Japan-Asia Focus Fund

This Fund seeks to achieve long-term capital appreciation primarily through investment in equities of Japanese companies and secondarily through investment in equities of other Asian countries.
NAV (A): $6.24As at 01/06/2009

Fund Overview

This Fund seeks to achieve long-term capital appreciation primarily through investment in equities of Japanese companies and secondarily through investment in equities of other Asian countries. The Fund employs a process that combines a bottom-up approach to individual security selection with a strategic asset allocation process. Security selection is based on an analysis of a company's valuations, earnings growth prospects and unique competitive advantages. The Fund is managed by a team of Portfolio Managers. The Asset Allocation Strategist, Iain Clark, oversees the management of the Fund and the allocation of the Fund's assets among countries, regions and sectors. Individual members of the team manage the Fund's investment in specific countries, regions and sectors.

Quarterly Commentary

Japanese economic data deteriorated, over the third quarter, with export activity slowing and industrial production contracting more sharply than had been generally expected.  It appears that after six years of expansion, Japan may be headed for its first recession since 2001. Headline inflation eased and the core inflation measure (excluding fresh food and energy) fell to 0%.  The economy remains structurally deflationary and, given the profile of weak growth and rising unemployment, is once again at risk of slipping into deflation. T he Tankan report reflected underlying weakness in the economy and noted that plans for investment have been cut back.  Small and medium sized companies have reported difficulty in securing funds. 

Stock market volatility has been incredible, where many stocks regularly moved more than 10% per day due to a combination of panic and forced selling.  In the political arena, the big event over the quarter was the resignation of Prime Minister Fukada and the subsequent election of Aso from the Liberal Democratic Party.

Fund performance review

Over the period, the Fund (A shares at NAV) marginally  outperformed the benchmark, MSCI Japan Index.  On a sector basis the underweight position in Industrials and Materials was a positive factor as related share prices fell precipitously as concerns over global growth heightened.  The overweight position in the Consumer Discretionary sector was also a positive factor.  At stock level, Bridgestone (tires) was the largest contributor as analyst upgrades boosted the share price.  Holdings in bank stocks Mitsubishi UFJ and Sumitomo Mitsui also had a positive contribution as Japanese Financial stocks were considered by many investors to be relatively sound.  Mitsubishi UFJ further demonstrated its strong capital position by buying a stake in Morgan Stanley. 

The worst performance in the Japanese market came from global cyclical stocks, including anything commodity-related  such as Shipping, Trading Houses and Steel.
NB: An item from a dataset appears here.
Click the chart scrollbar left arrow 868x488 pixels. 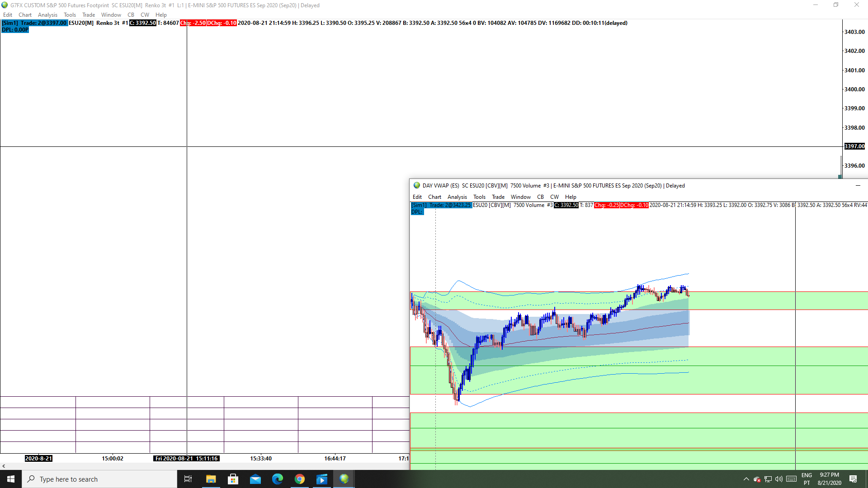(x=4, y=466)
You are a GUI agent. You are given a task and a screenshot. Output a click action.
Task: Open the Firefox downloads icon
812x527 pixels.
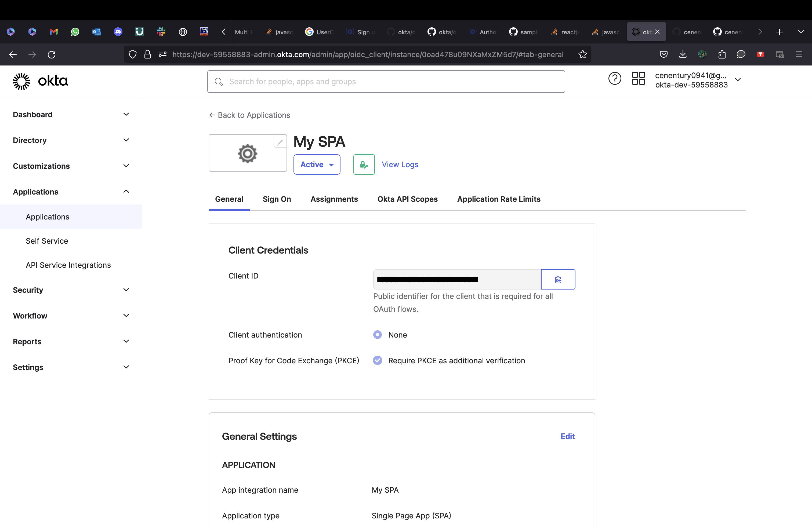pyautogui.click(x=683, y=55)
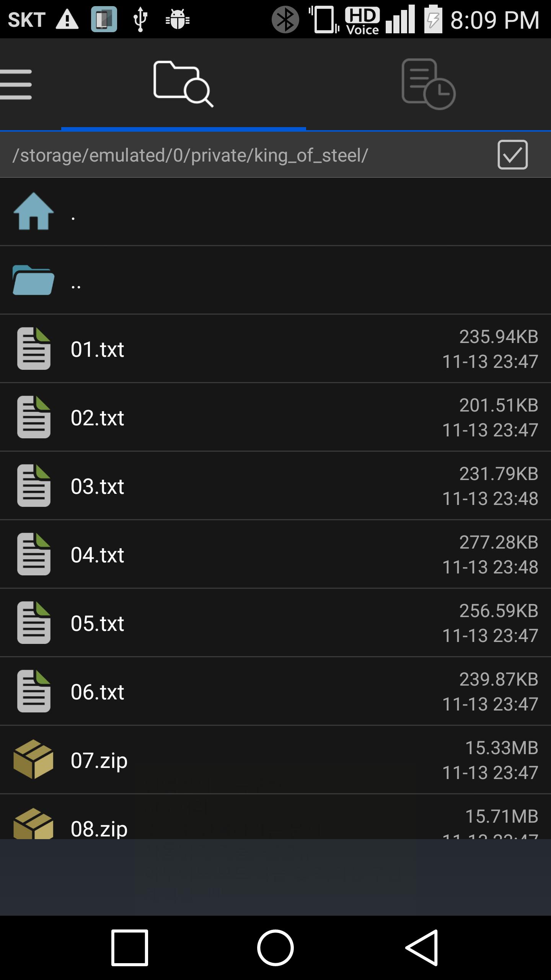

Autos also performed badly, as sales declined sharply in US, Asia and Europe.  We believe these companies will also face problems as their financing arms get hit by the credit crunch. Given that the Fund was not exposed to some of these poor-performing sectors, it could have performed better but was hit by a couple of specific stocks that fell heavily.  Detractors to performance included Shinko Electric, Furukawa Sky and Leopalace21.  The Asian portion of the portfolio, 2% of total Fund NAV, was also disappointing.

Investments

The violent share price moves created certain opportunities to buy on  weakness or cut back holdings at advantageous prices.  The Fund added to Mitsubishi UFJ (which we then  reduced at profit), and reduced holdings in performers such as  Furukawa Sky Aluminum and Bridgestone.  However, we also increased the position in housing construction company Leopalace21, which continued to underperform.
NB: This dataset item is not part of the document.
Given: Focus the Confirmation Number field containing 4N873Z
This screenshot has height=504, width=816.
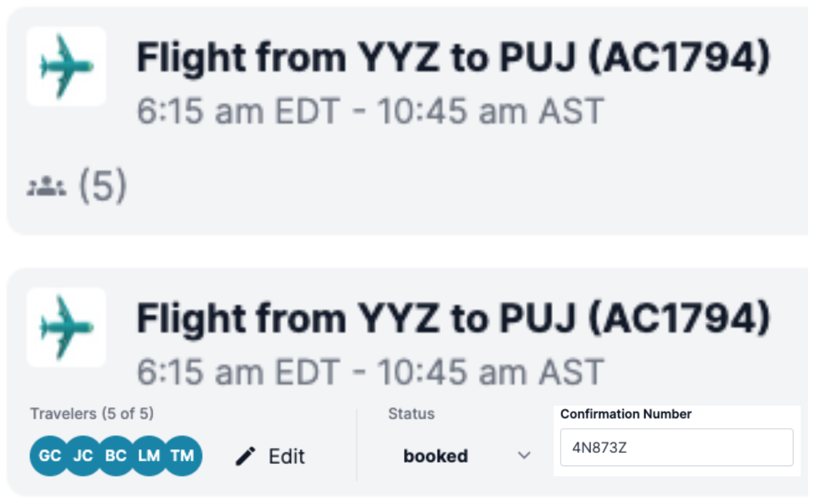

There was one new holding over the period, in technology  company Disco.  This company makes machines for producing LED lights.  It is generally expected that LED lights will take over from incandescent bulbs in the next 5 years around the house, as they last 10 times longer and use 85% less electricity.  At the  moment prices are too high, but production costs have been reduced rapidly. 
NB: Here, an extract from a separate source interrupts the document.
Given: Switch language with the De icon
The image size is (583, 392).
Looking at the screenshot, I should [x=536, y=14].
In addition, the Fund also reduced its weight in defensives after strong performance, and invested the proceeds in stocks that have underperformed where the valuations are, in our opinion, too cheap.  This latter group of stocks included SumitomoMitsui and Daiwa House, and an increase in Furukawa Sky-Aluminum.

Outlook

The market has been very, very volatile, which is highly likely to continue as the market adjusts for the implications of the global slowdown.  Japan, which has habitually been closely associated with financial crises in the past, has been remarkably quiet on this front, even bucking the trend by taking stakes in prestigious Wall Street names such as Morgan Stanley.  Some companies with capital to spare have found investment opportunities at apparent bargain prices.  Continuation of such a trend may  further strengthen Japan's hand as having been maligned for hoarding their wealth.  Japanese corporations may find themselves center stage in a capital curtailed world, though    this remains to be seen.